How can we grow as a church? How do you start a new group in a church?
I believe this is one of the fundamental question raised by all churches, as within the question in itself, there is a sense urgency that they recognize something is not working. They know and sense that fulfilling the Great Commission is a task that we all are called.
As the British Protestant Christian missionary to China, the founder of the China Inland Mission Hudson Taylor said,“The Great Commission is not an option to be considered; it is a command to be obeyed.”
However, we so often face two major obstacles in the pursuit of disciple making task…..
- Ignorance: Don’t know what to do and not having any material. Result? They won’t do it.
- Uncertainty : As a young lad I was often told, “Jonathan, it is impossible to take a trip that you’ve never been on.”
If you don’t know what you do, you don’t do anything at all. I think that as a result has paralyzed and crippled people in the task of the Great Commission (Matt. 28:19-20).
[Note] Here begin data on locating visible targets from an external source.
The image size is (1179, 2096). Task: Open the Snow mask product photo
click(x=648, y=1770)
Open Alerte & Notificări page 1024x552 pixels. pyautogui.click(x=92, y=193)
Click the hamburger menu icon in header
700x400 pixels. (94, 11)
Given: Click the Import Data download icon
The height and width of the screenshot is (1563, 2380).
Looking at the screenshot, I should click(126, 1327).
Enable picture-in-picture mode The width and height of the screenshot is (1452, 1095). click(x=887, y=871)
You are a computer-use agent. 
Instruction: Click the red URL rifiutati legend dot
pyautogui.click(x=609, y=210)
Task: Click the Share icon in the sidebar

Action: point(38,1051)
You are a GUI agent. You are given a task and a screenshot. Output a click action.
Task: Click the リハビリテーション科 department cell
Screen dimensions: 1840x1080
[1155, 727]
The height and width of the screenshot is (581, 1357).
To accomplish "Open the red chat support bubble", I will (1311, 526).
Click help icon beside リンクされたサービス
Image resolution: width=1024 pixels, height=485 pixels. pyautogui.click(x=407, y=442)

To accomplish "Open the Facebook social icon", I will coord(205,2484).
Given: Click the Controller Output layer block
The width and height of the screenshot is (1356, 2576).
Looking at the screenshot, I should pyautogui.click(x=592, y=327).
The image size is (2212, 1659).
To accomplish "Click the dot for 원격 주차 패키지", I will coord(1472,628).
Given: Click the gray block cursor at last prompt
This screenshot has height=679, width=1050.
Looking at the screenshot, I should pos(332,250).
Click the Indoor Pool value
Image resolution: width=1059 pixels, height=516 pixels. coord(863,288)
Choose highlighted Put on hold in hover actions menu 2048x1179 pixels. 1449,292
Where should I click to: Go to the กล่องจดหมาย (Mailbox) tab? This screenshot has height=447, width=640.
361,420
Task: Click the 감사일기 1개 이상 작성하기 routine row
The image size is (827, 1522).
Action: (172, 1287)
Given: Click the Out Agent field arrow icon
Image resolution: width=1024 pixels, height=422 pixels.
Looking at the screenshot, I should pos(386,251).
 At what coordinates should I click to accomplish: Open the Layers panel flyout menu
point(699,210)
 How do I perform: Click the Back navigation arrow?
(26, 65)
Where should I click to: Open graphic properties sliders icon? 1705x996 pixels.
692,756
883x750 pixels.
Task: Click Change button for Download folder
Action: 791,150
We as a church are interested in an easy quick fix, however discipleship is going through the rhythm of life investing one at a time through an intentional disciple-making with a blueprint behind it.
It eliminates the excuse of, “Well, we don’t know how to hear from God! The Bible doesn’t apply to me today” as it’s no longer simply the pastor’s role as a lecturer teaching students, but we being to meet in circle rather than raws. This holds those who we are disciplining in an accountability relationship and everyone participate and engage in a, ‘Gospel conversation vs. Gospel presentation” as Alvin L. Reid (Associate dean of Proclamation Studies, professor of Evangelism, and Bailey Smith Chair of Evangelism at Southeastern Baptist Theological Seminary in Wake Forest, North Carolina) will say.
We place the expectation up front as well before they are to make disciples then things begin to change within the church culture as people begin to lead the groups as they are characterized by authenticity, mutual accountability, and empowered by the Spirit.
Discipleship as mentioned in earlier post, is not just a transactional information within the mind, as Dave Browning in his book; Deliberate Simplicity – How the Church Does More by Doing Less said it well, “The problem in the Christian church is not the gap between what we know and what we don’t know, but it’s the gap between what we know and what we do”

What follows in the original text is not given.